Sonia Meskin, US economist at Standard Chartered, points out that in the June FOMC meeting, the Committee clearly left the door open for a rate cut, without indicating a definitive commitment to easing and was consistently communicated in the Summary of Economic Projections (SEP), the statement and the press conference.
“We continue to expect a 25bps FFTR cut in July; we believe it would take a definitively positive G20 outcome and an improvement in the data for the FOMC not to cut next month. A 50bps cut is also on the table in case of a poor G20 outcome or a pronounced economic deterioration.”
“Policy easing would be largely pre-emptive: the SEP and the post-meeting statement emphasised little change to the baseline outlook for growth and inflation but noted increasing downside risks, primarily from slowing global growth and trade tensions.”

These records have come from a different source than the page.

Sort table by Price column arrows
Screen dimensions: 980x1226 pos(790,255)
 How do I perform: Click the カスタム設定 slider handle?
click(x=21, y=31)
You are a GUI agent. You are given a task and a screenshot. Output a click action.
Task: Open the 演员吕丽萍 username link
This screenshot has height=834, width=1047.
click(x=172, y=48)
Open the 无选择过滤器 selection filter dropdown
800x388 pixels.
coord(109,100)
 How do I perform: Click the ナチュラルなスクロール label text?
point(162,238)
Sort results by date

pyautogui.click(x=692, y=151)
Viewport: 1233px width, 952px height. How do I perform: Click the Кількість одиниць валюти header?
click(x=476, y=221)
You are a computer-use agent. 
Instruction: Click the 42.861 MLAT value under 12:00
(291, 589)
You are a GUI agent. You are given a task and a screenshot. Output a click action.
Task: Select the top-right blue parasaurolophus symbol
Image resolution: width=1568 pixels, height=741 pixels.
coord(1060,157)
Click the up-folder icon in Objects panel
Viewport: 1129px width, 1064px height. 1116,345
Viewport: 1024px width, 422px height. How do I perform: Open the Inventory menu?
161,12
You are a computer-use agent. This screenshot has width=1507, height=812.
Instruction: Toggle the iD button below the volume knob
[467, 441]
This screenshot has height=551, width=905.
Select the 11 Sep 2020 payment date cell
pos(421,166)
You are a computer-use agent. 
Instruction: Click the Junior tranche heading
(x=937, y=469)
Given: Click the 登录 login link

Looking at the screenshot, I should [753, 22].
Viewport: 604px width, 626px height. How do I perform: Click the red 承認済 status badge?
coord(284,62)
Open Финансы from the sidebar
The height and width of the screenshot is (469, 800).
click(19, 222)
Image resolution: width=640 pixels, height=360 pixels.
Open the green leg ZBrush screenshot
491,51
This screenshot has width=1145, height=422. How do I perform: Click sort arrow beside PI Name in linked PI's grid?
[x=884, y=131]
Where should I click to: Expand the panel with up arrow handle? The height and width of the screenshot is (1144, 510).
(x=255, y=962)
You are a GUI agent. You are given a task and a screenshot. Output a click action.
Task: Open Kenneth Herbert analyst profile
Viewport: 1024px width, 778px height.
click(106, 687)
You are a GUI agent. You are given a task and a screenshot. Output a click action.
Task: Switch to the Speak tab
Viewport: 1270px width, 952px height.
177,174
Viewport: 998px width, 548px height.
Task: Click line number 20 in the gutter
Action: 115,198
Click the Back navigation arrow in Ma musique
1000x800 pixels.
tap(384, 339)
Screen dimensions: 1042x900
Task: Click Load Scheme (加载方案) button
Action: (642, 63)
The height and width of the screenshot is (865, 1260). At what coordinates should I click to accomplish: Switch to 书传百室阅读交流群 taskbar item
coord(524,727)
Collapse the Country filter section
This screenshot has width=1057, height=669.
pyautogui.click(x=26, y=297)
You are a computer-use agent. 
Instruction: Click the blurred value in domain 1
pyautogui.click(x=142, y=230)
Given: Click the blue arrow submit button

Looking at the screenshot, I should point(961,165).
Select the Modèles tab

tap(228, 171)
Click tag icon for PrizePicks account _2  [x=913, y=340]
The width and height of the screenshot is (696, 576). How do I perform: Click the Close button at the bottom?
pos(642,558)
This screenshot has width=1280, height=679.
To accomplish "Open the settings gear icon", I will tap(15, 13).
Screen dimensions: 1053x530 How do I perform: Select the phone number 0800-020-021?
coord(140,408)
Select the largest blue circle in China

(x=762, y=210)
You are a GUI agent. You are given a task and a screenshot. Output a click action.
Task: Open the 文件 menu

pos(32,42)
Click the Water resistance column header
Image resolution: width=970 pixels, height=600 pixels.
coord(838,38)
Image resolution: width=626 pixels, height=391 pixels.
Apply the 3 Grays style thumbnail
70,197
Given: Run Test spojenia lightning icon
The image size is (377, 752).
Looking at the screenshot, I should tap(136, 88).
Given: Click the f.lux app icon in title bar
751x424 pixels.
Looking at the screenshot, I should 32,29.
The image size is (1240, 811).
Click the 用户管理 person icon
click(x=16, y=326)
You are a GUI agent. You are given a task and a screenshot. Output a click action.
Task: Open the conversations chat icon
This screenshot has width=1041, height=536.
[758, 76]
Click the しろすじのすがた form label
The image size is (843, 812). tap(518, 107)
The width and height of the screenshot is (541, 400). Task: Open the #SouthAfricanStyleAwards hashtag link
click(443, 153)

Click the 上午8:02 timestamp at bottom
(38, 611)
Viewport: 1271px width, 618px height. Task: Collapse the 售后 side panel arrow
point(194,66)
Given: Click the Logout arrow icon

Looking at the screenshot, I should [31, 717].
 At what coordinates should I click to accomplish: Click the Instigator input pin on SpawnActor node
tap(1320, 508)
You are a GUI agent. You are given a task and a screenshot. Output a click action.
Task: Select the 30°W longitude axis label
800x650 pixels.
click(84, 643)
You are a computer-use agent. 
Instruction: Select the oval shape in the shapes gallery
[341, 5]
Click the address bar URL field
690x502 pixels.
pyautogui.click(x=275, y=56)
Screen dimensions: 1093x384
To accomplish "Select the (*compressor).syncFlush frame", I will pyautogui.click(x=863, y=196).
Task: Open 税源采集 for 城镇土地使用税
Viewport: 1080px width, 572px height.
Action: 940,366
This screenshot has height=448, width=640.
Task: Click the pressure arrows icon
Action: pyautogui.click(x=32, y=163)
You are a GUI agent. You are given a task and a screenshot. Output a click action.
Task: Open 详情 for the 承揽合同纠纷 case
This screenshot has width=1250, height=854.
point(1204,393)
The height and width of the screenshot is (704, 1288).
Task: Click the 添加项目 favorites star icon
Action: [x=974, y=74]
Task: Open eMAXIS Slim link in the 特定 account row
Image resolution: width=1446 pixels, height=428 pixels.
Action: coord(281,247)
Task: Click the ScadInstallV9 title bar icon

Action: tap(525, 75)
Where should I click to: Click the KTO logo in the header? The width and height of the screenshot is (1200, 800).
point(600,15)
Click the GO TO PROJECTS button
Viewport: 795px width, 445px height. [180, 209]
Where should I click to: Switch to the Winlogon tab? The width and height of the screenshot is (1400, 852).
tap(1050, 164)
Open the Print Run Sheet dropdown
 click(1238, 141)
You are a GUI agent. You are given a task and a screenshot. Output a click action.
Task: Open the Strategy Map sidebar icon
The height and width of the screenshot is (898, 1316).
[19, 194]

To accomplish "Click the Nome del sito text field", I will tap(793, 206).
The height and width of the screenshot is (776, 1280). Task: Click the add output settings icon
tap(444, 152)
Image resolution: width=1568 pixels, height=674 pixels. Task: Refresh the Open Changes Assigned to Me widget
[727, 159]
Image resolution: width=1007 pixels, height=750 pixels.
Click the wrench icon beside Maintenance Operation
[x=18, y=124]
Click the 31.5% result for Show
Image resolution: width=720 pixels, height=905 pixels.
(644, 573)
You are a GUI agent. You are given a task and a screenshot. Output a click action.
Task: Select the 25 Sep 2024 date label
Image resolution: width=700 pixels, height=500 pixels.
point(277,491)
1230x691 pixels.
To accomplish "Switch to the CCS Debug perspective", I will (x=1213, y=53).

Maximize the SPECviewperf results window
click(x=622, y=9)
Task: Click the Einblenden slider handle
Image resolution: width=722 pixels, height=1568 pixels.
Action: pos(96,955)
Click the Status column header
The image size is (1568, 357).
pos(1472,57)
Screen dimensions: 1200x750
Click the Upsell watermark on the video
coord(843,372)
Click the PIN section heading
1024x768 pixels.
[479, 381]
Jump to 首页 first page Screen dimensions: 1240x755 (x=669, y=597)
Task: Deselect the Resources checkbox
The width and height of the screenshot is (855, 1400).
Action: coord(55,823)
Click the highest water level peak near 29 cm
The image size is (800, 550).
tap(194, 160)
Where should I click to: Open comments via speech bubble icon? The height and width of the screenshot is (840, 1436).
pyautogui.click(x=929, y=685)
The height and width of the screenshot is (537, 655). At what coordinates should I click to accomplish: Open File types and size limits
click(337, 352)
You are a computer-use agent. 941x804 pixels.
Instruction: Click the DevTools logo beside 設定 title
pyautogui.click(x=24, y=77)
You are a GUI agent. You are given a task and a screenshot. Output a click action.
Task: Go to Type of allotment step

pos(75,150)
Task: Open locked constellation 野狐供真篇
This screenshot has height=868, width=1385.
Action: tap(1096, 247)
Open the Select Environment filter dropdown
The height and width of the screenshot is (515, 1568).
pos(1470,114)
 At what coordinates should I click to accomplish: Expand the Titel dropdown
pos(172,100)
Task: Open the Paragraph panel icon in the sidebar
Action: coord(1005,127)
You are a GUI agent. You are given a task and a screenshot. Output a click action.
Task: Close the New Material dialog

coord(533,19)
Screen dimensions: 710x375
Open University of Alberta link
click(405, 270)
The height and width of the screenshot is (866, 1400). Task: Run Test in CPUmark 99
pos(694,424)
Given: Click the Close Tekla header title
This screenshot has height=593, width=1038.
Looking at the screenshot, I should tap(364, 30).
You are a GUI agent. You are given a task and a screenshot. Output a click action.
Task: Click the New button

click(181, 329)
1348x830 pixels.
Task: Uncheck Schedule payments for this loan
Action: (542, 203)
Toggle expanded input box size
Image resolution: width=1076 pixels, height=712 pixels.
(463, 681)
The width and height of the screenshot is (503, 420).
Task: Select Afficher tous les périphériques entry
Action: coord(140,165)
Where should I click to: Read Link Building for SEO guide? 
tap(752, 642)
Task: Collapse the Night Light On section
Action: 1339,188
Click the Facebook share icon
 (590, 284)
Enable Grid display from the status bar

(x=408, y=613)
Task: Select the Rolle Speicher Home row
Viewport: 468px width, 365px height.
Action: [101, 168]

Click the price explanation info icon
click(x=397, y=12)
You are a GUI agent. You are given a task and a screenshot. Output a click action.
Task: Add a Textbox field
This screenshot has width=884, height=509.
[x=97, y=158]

“Also in line with our expectations, Chair Powell mentioned in the press conference that a key goal of the ongoing policy framework review is to strengthen the FOMC’s commitment to the 2% medium-term inflation objective through communication strategies. We expect this to come in the form of forward guidance, as we described in Fed framework review won’t bring pre-emptive cuts. However, further downside risks to growth would be a concern, as they could entrench low inflation expectations. Separately, contrary to our expectation, the FOMC did not signal an end to the balance-sheet taper before September 2019.”